I think book club is a great way to involve all students in a book discussion. I think that by creating different jobs- i.e. facilitator, artist, time keeper, recorder, etc., the teacher can create a community of learners that feel comfortable sharing and thinking about literature. If you ask one student to do all these tasks they may get a little overwhelmed. It may be too much to ask them to comprehend, prove they understand, create a piece of art and turn it in on time. Some students are just poor at multitasking. By breaking the tasks up and giving them to different students you can alleviate some of the stress related to reading and comprehension activities. You also don’t lose any instruction if you require every student to perform every task over the course of a week or unit.

If a student has a working knowledge of text structures, such as characterization, irony, metaphor, dialogue (and others), then they will be more apt to understand the context in which the story is taking place.
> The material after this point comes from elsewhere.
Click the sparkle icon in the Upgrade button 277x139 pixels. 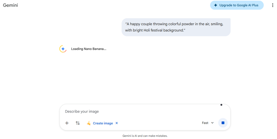[x=216, y=5]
If they have never seen dialogue or don’t understand ironic phrasing, then they may stumble over the structures in the text before they are even at the meat or information that you want them to get at. By introducing these ideas in simple terms that the students feel comfortable with, then you can give them the tools to take on new and challenging pieces of literature.
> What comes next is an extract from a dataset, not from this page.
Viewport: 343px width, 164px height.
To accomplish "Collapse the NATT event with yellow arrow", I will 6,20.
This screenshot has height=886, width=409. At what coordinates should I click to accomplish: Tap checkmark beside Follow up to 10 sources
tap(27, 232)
I think the biggest struggle with helping English Language Learners develop reading comprehension is to learn to read fluently. Comprehension will only come when decoding is not the primary focus. And this is hard. Unless you are providing translations or really obvious context clues, it is going to be really hard for an ELL to understand a large piece of text if they are not fluent. I think that working on fluency will lead to comprehension. You must also teach students strategies on how to pick up ideas from the text, pictures and relate them to their own ideas. You have to teach the students the strategy, then how to use it and then when to use it. If they cannot read easily or fluently however, it is going to be hard for them to apply many comprehension strategies.